Fight intensifies between Maduro and opposition over political prisoners
Thousands of Venezuelans hit the streets to demand the release of jailed leaders
Thousands took to the streets of Venezuela’s major cities on Saturday to demand the immediate release of the country’s political prisoners.
With many dressed in white to symbolize the non-violent nature of their protest, demonstrators answered last weekend’s call by one of the highest-profile jailed leaders, Leopoldo López, to pour out on to the streets of Caracas and other large cities, despite the fact that the opposition’s umbrella coalition had failed to back his move.

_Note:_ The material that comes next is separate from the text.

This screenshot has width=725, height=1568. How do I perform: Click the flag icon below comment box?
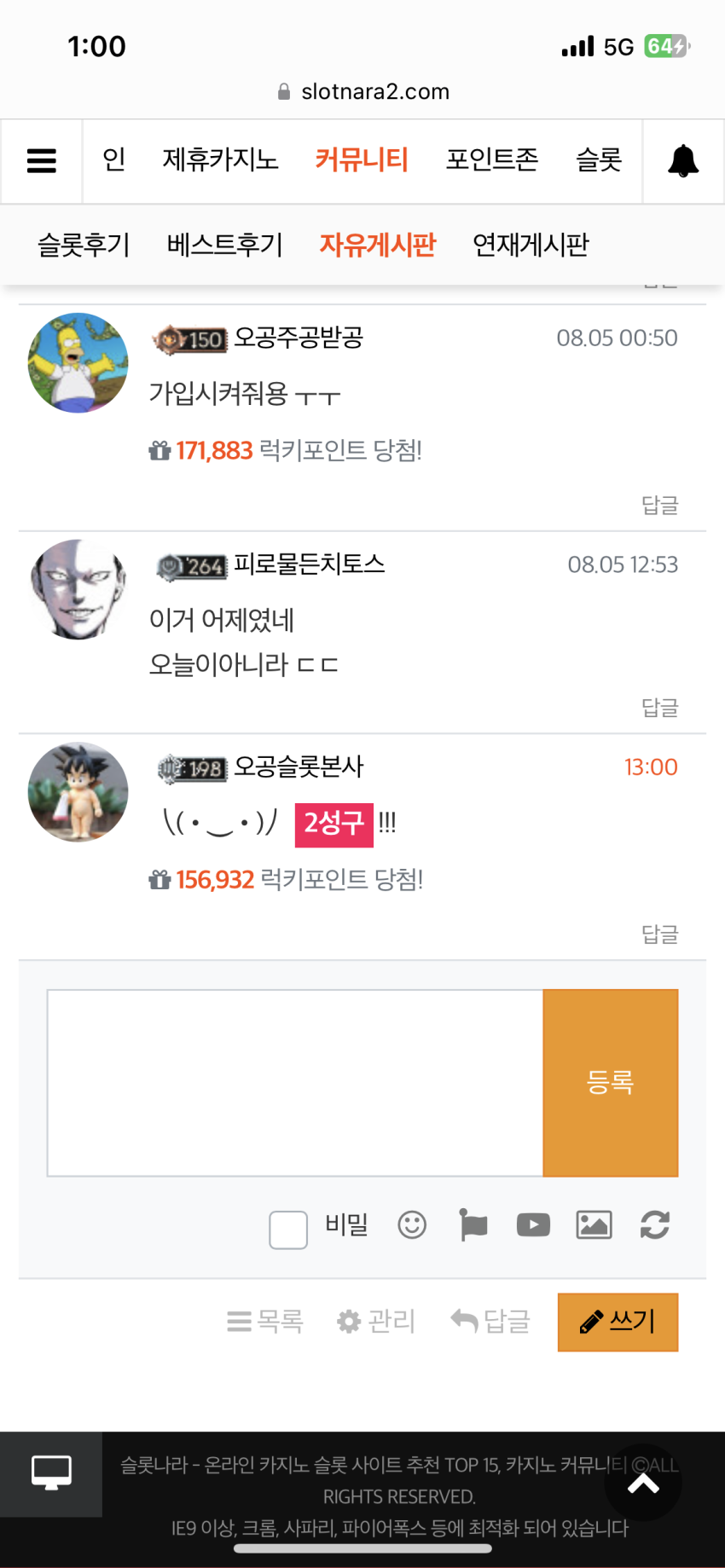(x=473, y=1225)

The former presidents of Colombia and Bolivia were blocked from meeting with López
López, who went on a hunger strike over a week ago, is being held at the Ramo Verde military prison outside the Venezuelan capital on sedition and conspiracy charges in connection with the February 2014 nationwide anti-government protests that left at least 40 people dead and many more injured.
Caracas Mayor Antonio Ledezma and former San Cristóbal Mayor Daniel Ceballos are also being held in separate locations for allegedly backing plans to topple Maduro’s government.

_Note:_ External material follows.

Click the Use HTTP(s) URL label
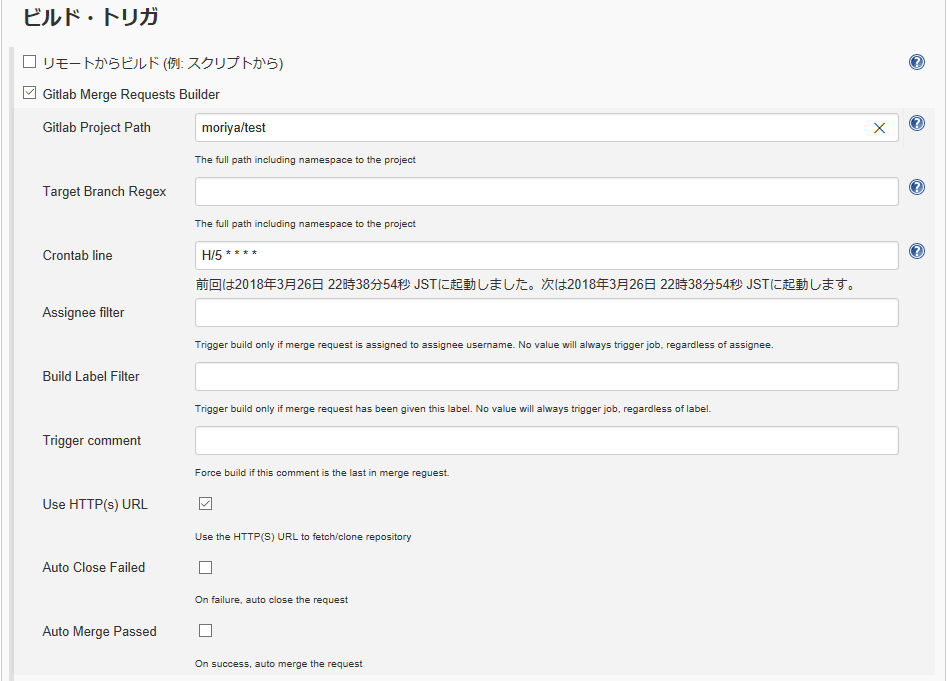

Last week, two former presidents of Bolivia and Colombia traveled to Caracas on a “humanitarian mission” to meet with the three high-profile prisoners, but were denied access to López and Ceballos, who is also on hunger strike and has since been transferred to a regular prison.
“I will tell you one thing,” said former Bolivian President Jorge Tuto Quiroga (2001-2002) “I used to deal a lot with the late President Hugo Chávez – may he rest in peace. But he never made these types of mistakes.”

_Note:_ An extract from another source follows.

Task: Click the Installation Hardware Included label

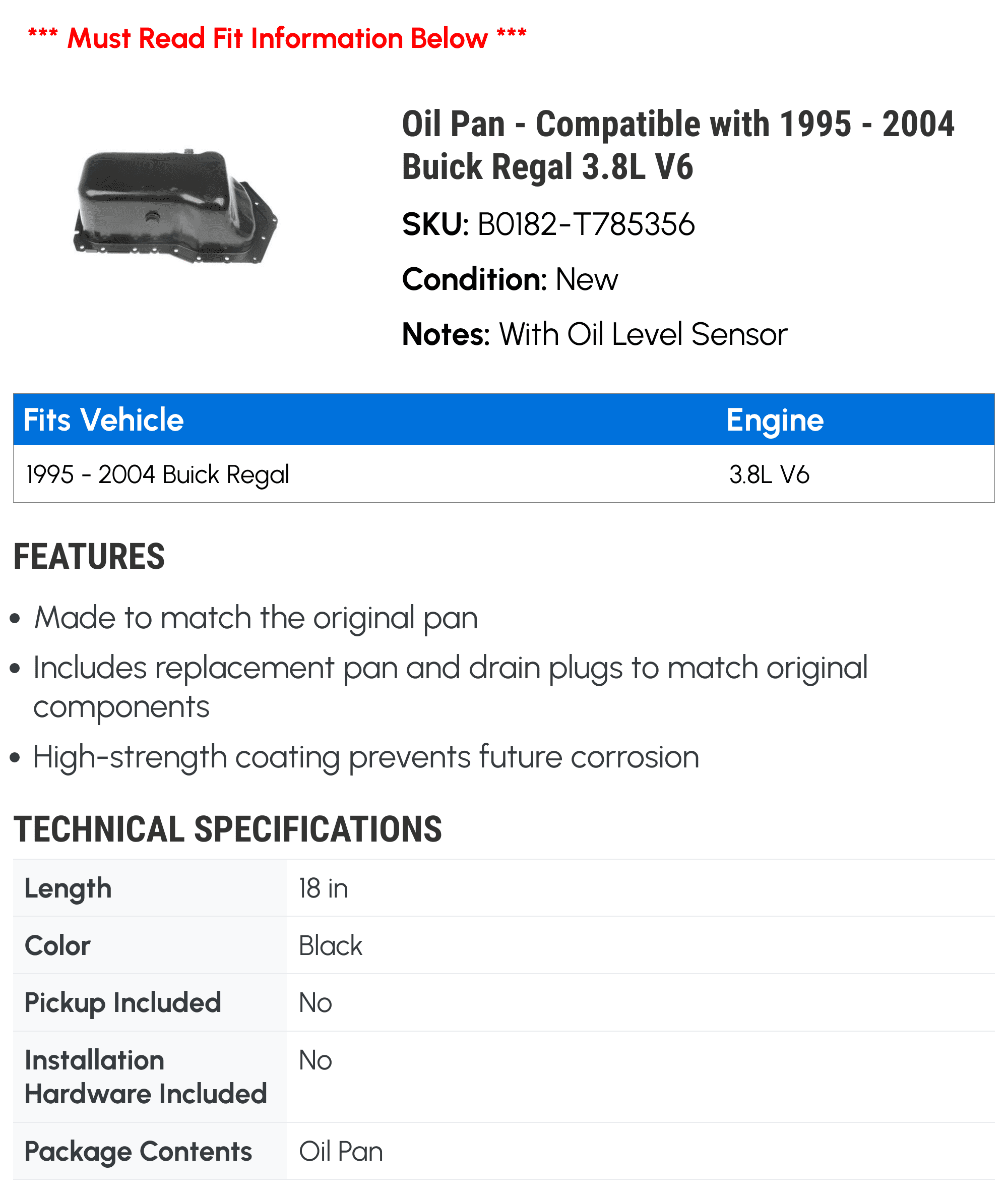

Thousands took to the streets despite the failure of the opposition’s umbrella coalition to back López’s call
Even though the political prisoners have become an international embarrassment, President Nicolás Maduro has shown no signs of releasing them soon.
Quiroga and former Colombian President Andrés Pastrana (1998-2002) were able to briefly meet with Ledezma, who has been placed under house arrest as he recovers from hernia surgery.
After announcing a hunger strike, Ceballos was on May 23 taken from his Ramo Verde jail cell and placed in a penitentiary in San Juan de los Morros, Guárico state, alongside common inmates. His head was shaved and he was reportedly given a yellow jumpsuit by prison authorities, according to a secret photo that was released. His wife and mother were only permitted to visit him for the first time this weekend.
“In these three cases, there has been differential and discriminatory treatment,” Quiroga said in an interview with EL PAÍS from his home in La Paz after his return on Sunday. “The government’s strategy is to clearly break and divide the prisoners and the opposition as well.”
Last week, the opposition Democratic Unity Roundtable (MUD) coalition said it would not back López’s call to hold Saturday demonstrations because it was a unilateral decision that he had made without the support of the entire leadership.
Ceballos was taken from his military jail cell and placed in a penitentiary with common inmates
Nevertheless, thousands decided to attend the rallies in cities across the country and abroad, including in Miami.
In Caracas, where the turnout was estimated to be 20,000, some participants such as Freddy Guevara, a member of López’s Voluntad Popular party, shaved their heads in support of Ceballos.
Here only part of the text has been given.